(Listed entries)
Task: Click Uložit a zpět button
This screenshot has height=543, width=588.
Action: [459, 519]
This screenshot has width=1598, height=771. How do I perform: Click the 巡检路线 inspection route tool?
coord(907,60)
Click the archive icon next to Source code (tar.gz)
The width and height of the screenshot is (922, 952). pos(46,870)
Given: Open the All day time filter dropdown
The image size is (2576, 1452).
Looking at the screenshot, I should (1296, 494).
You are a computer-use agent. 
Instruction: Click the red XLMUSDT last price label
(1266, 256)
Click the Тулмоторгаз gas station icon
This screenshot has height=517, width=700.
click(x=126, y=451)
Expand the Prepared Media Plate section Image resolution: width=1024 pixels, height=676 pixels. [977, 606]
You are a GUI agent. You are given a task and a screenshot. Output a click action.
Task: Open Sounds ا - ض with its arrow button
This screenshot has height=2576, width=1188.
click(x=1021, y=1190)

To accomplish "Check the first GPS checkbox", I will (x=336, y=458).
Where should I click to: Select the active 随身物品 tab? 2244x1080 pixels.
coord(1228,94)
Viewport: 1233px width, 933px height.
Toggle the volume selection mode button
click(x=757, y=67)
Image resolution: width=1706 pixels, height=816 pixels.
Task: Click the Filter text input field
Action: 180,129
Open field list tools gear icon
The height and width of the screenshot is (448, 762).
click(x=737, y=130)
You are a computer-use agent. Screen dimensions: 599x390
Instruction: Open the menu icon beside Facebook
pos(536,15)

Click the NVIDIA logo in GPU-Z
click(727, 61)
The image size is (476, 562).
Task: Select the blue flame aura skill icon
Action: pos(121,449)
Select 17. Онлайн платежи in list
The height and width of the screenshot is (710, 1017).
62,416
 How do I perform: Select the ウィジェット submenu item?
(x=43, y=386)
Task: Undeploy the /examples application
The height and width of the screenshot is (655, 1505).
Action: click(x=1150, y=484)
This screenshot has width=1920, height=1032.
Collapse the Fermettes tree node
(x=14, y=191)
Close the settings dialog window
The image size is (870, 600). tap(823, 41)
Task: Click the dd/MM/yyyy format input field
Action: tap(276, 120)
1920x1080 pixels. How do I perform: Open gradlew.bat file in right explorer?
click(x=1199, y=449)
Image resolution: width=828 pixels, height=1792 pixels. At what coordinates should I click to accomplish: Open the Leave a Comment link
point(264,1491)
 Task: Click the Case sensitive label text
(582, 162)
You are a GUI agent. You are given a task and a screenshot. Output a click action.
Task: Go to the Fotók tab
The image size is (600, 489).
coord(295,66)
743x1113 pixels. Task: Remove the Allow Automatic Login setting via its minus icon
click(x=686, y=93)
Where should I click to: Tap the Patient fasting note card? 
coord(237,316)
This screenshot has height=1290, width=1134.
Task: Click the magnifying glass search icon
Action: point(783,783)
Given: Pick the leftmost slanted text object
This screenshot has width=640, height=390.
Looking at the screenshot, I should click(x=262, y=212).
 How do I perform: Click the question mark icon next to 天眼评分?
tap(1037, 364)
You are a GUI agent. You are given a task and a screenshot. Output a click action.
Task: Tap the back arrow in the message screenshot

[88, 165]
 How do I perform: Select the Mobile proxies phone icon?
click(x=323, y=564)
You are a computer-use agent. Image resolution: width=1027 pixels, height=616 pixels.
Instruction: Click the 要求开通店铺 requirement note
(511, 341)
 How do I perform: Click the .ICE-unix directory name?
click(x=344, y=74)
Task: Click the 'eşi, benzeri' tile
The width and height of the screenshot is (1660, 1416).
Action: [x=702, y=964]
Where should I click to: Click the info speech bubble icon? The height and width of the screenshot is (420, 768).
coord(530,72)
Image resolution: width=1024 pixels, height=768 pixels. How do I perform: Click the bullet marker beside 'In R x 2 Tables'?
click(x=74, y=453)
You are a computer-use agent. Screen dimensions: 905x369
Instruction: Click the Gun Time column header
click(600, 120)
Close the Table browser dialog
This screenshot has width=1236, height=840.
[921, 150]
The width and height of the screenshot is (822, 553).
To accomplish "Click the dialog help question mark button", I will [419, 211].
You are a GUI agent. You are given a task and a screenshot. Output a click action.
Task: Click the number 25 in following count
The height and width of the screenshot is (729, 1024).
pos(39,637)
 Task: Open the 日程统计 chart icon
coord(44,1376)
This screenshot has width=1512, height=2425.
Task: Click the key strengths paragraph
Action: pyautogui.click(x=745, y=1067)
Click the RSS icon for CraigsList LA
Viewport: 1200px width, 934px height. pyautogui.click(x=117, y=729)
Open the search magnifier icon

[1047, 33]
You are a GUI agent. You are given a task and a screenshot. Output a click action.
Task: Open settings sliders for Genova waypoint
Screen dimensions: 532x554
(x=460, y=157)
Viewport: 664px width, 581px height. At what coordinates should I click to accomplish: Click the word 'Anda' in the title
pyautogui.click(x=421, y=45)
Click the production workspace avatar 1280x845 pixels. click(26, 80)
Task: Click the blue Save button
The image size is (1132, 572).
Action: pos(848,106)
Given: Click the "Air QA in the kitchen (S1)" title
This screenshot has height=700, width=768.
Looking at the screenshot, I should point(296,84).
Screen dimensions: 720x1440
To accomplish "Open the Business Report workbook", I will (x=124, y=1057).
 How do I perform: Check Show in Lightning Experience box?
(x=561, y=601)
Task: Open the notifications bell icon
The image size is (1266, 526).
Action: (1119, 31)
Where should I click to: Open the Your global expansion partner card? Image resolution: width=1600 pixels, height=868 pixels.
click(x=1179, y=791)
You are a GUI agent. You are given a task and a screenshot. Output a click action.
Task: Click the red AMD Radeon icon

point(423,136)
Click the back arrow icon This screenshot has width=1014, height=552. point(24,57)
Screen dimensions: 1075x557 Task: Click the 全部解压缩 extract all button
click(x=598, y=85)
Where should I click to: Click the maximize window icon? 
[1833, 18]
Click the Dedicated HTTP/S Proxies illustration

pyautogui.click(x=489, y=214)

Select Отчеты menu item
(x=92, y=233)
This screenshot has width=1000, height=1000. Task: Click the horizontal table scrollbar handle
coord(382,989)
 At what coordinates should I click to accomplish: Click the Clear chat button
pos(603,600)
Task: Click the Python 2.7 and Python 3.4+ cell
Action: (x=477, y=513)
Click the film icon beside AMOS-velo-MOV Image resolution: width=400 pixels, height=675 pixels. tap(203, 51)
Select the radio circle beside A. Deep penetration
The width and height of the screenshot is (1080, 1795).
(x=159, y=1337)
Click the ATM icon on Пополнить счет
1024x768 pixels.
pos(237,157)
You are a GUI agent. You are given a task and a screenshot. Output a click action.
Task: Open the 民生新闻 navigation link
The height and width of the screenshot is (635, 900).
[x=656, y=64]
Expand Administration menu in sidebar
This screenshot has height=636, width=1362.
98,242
(End Listed entries)
**Task instructions**
Scan the records above and show every line in which the word "computer" occurs.

**Reply to the task**
You are a computer-use agent. 
You are a computer-use agent. Screen dimensions: 599x390
You are a computer-use agent. Image resolution: width=1027 pixels, height=616 pixels.
You are a computer-use agent. Screen dimensions: 905x369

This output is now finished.